▶ Given task
Reproduce word for word the part of the IVS launchpad passage that begins at the words "enchant.js by Ubiquitous" and stops after "be found here).".

▶ Document excerpt
+---+

Apart from panel discussions and presentations, some hours of the program gave a total of 14 Japanese start-ups the chance to present their services onstage. Here’s a rundown of all companies that participated at the IVS launchpad this time.

IVS Spring 2011: One winner and four runners-up

enchant.js by Ubiquitous Entertainment (winner of the launchpad)
Best of show went to enchant.js, an HTML5/Javascript-based game engine for smartphones and web browsers. enchant.js is open source and free to use (MIT or GPL dual license). This is an example of how an RPG developed with the engine could look like, here is a jump and run game developed with enchant.js (over 100 games have been developed based on the engine in less than a month). enchant.js was created by 19 year old Ryo Tanaka (more information in English on the engine can be found here).

+---+

▶ Recorded data
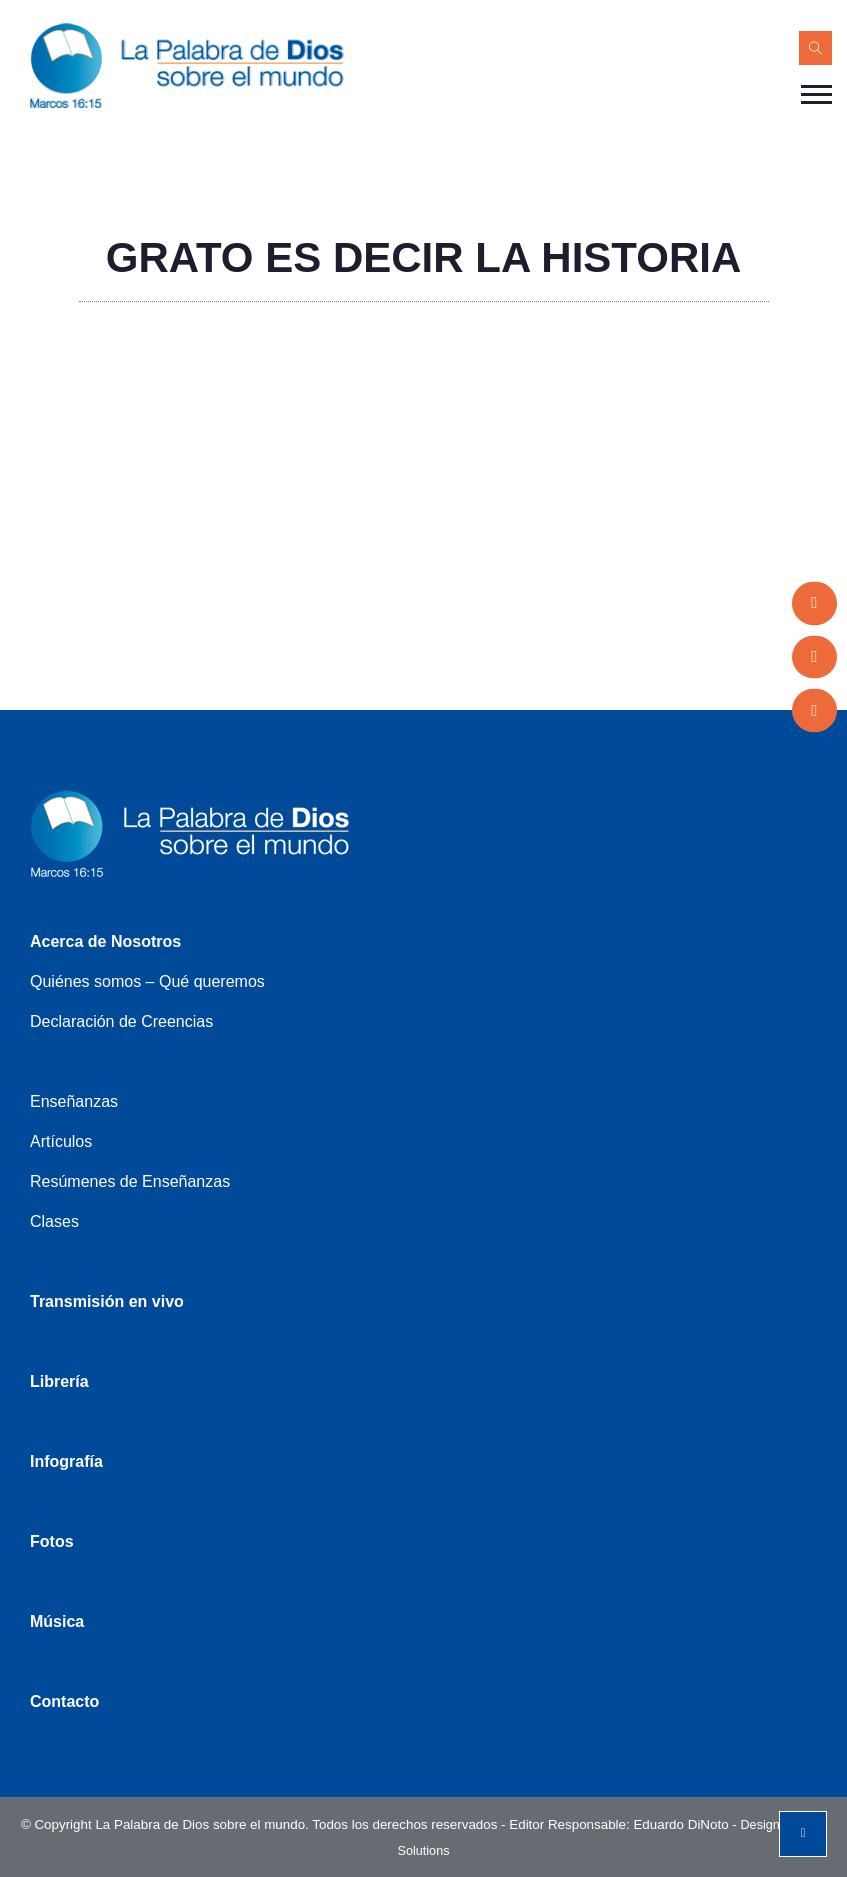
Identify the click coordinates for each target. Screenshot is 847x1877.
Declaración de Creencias (121, 1021)
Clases (54, 1221)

+---+

▶ Exercise output
enchant.js by Ubiquitous Entertainment (winner of the launchpad)
Best of show went to enchant.js, an HTML5/Javascript-based game engine for smartphones and web browsers. enchant.js is open source and free to use (MIT or GPL dual license). This is an example of how an RPG developed with the engine could look like, here is a jump and run game developed with enchant.js (over 100 games have been developed based on the engine in less than a month). enchant.js was created by 19 year old Ryo Tanaka (more information in English on the engine can be found here).